東海第二、審査の遅れを強調 規制委・山中委員が現地視察

 茨城県東海村の日本原子力発電(原電)東海第二原発を再稼働するのに必要な審査に当たっている原子力規制委員会の山中伸介委員が11日、現地を視察した。山中委員は審査が遅れていることから、打ち切りの可能性を示唆し危機感をあおる。ただ、規制委がこれまでに審査を打ち切った原発はない。 (越田普之)

◆6月上旬

 「工事計画については1カ月前と状況が変わっておらず、よりいっそう危機感が増している」
 山中委員は視察後、報道陣にそう認識を示した。
 東海第二を再稼働するには、営業運転開始から40年が経過する今年11月28日までに、新規制基準に基づく審査のほか、設備の詳細設計をまとめた工事計画と、最長20年の運転延長の三つの手続きでそれぞれ、規制委から了解を得なければならない。
 しかし、工事計画については、原電が必要な実証実験が遅れ、6月末までに順次、資料提出する計画を示した。
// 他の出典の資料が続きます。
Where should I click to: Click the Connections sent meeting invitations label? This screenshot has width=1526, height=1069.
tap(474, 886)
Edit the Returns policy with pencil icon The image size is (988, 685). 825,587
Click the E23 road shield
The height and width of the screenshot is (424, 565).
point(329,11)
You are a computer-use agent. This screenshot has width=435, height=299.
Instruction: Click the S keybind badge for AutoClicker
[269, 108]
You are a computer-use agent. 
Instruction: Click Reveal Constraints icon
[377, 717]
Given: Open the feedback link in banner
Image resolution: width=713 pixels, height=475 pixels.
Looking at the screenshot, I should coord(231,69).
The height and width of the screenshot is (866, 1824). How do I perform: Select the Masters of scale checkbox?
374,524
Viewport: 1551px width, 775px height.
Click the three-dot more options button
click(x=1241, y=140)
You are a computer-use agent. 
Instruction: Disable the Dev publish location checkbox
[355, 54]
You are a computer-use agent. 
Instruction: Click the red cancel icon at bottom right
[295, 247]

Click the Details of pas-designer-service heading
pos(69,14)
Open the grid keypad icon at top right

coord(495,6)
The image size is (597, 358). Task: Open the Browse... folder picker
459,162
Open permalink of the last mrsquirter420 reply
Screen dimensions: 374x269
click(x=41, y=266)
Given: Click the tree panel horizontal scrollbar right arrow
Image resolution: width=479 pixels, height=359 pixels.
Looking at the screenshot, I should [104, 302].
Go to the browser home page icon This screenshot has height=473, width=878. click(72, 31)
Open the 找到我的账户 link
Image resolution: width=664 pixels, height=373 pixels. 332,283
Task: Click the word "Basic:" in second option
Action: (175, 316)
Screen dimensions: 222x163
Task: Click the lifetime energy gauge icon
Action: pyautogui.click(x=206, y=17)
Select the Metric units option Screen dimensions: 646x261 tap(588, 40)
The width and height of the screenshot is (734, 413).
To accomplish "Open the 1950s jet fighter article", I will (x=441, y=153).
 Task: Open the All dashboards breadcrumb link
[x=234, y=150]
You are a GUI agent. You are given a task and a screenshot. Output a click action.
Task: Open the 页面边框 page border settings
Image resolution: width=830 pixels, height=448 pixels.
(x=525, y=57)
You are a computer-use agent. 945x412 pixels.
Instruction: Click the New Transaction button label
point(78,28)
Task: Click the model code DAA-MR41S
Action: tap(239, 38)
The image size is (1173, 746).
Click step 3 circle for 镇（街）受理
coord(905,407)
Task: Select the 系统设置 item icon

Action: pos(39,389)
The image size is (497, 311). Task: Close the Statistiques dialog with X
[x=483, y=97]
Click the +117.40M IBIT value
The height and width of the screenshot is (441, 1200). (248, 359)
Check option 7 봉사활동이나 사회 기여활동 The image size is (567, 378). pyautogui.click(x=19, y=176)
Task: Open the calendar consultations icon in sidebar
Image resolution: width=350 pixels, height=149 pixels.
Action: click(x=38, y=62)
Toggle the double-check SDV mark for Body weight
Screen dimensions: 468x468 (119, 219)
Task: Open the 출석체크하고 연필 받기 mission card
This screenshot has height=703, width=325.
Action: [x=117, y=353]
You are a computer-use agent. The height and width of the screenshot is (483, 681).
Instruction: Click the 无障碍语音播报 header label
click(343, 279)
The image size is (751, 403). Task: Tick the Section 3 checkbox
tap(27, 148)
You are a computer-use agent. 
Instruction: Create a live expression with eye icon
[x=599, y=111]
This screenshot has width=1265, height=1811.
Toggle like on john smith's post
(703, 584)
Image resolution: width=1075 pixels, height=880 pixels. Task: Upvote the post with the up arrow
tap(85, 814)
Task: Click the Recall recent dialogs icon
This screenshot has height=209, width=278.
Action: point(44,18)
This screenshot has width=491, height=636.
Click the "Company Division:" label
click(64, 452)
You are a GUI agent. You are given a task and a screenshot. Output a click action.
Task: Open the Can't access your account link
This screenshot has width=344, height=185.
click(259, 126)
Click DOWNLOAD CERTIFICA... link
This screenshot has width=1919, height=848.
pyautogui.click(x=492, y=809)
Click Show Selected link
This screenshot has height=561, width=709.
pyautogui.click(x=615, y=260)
これに、規制委の更田豊志委員長は9日の定例会見で「6月末まで待ってよいのか。場合によっては、大きな判断をせざるを得ない時期にさしかかっている」とした上で「6月上旬がポイントになる」と審査打ち切りを示唆した。
 山中委員もこの日、「危機感を持っているという点は同じ」と、更田委員長に同調した。

◆急ピッチ

 ただ、規制委はこれまで、運転期限が近づいていた福井県の関西電力高浜原発1、2号機や美浜原発3号機の審査で、期限切れの危機感を示しながら、急ピッチで手続きを進め、了承したケースがある。
 東海第二でも、規制委はこれまでの審査でも打ち切りをちらつかせ、原電に対応を求めてきた。これに原電が応じる形で、審査を継続してきた。
 一方、原電は再稼働の意思を隠さない。和智信隆常務は「新規制基準に対応し、きちんと運転して社会に貢献したい」と、再稼働に言及。新基準の審査で提出が求められている補正書については、今月中に出す考えを明らかにした。
 また、工事計画が停滞しているとの指摘には「もう少し進んでいると思っていた」と、認識のずれを認めた。その上で、規制委に示したスケジュール通り、6月末までに一通りの説明を終えるとした。